[Start of section]

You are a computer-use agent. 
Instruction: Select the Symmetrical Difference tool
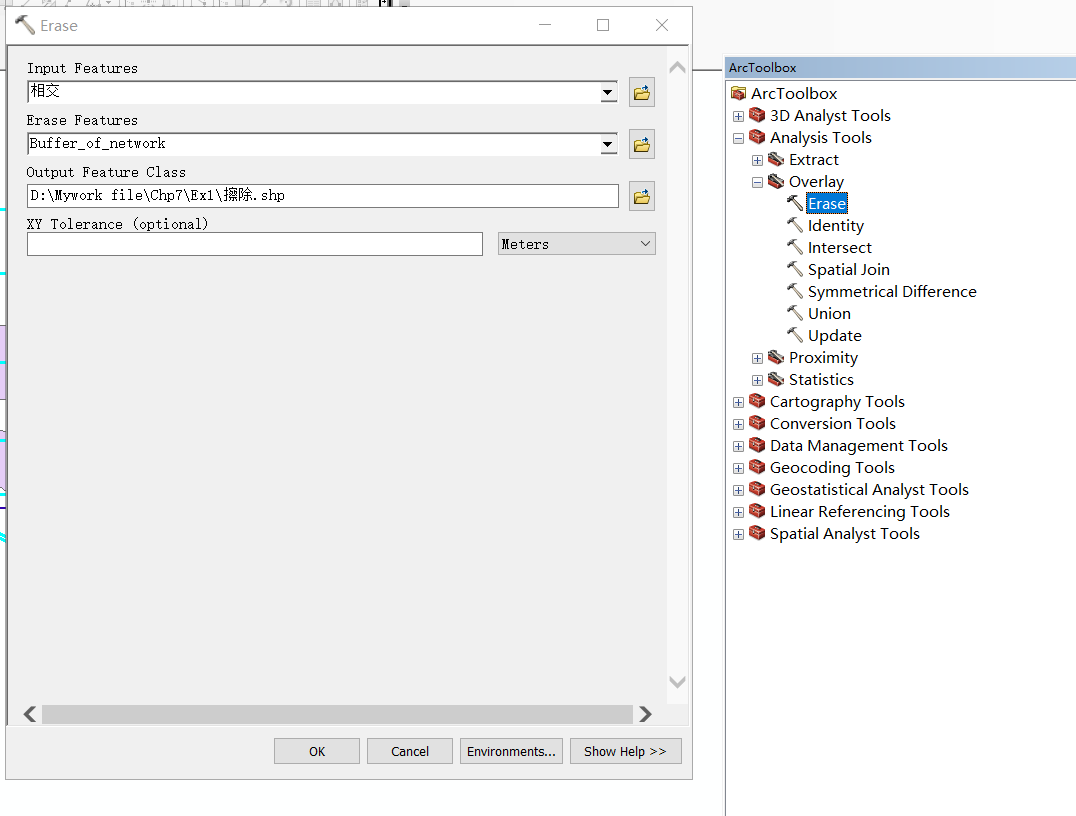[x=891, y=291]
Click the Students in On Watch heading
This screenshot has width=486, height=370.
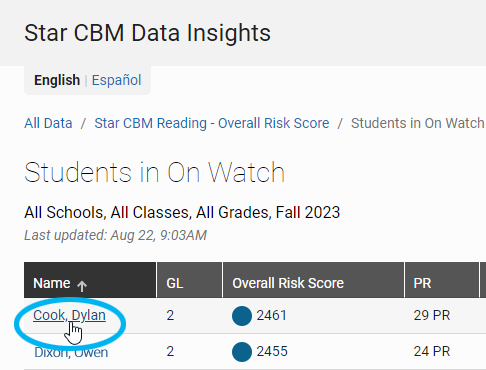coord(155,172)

[End of section]
[Start of section]

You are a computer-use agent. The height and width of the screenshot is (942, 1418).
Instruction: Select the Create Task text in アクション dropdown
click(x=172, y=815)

[End of section]

Work task
Lines in the entries above that hold "computer" should be counted; give only that count.

Answer box
2